Among the entries below, find every line that has "Collapse" and pull it out.

::::::::

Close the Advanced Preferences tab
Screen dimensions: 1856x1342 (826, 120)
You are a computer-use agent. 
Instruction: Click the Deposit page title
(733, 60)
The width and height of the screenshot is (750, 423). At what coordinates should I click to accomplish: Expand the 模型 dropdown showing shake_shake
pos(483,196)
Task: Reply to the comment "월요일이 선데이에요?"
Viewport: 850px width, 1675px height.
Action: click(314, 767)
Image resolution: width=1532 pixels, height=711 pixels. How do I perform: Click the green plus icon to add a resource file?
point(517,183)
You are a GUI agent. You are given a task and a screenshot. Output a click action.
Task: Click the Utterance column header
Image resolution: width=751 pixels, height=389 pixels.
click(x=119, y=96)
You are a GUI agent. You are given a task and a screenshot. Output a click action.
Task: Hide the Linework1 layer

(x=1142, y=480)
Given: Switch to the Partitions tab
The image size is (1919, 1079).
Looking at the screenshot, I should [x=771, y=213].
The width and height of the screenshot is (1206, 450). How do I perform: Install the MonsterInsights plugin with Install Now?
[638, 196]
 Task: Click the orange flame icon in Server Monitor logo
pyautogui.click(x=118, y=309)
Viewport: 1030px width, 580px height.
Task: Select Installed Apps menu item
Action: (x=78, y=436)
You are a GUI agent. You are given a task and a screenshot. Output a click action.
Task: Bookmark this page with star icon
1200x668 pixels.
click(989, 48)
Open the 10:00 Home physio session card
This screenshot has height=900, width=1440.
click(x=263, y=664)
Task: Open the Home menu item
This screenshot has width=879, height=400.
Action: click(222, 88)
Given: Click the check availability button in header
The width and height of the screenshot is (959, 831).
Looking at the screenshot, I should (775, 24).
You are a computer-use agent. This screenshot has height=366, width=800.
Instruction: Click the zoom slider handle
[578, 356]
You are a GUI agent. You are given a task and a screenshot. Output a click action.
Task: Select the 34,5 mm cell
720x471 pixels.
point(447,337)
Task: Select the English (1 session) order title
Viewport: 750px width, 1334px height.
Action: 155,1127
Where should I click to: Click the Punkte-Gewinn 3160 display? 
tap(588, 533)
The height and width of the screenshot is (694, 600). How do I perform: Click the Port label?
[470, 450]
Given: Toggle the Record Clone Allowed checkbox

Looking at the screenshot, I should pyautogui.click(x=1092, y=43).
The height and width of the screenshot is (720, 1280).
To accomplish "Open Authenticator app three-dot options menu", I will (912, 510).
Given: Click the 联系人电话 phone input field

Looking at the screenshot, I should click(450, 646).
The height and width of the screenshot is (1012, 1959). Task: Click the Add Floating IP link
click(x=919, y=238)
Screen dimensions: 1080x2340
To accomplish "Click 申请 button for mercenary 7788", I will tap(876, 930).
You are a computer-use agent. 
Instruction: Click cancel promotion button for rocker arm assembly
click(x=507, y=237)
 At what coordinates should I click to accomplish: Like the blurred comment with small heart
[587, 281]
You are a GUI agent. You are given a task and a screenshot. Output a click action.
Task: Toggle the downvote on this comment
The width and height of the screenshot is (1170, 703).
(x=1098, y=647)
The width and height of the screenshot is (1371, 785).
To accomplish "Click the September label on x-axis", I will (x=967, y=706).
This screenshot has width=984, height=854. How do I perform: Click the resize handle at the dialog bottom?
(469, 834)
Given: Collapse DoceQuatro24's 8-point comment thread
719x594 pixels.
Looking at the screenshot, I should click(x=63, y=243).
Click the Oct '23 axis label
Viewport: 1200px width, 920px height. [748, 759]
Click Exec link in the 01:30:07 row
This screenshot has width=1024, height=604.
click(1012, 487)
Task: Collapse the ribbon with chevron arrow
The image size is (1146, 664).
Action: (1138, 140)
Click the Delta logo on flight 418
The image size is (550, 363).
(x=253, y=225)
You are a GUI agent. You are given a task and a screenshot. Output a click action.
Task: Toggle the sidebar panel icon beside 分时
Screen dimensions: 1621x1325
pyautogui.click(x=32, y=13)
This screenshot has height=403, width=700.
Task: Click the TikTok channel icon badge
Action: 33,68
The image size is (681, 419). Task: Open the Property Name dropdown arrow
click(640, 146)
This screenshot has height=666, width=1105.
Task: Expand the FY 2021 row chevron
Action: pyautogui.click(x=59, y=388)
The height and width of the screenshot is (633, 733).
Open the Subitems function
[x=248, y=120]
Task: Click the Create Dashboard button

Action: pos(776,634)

::::::::

Response >>
Given: Collapse DoceQuatro24's 8-point comment thread
Task: Collapse the ribbon with chevron arrow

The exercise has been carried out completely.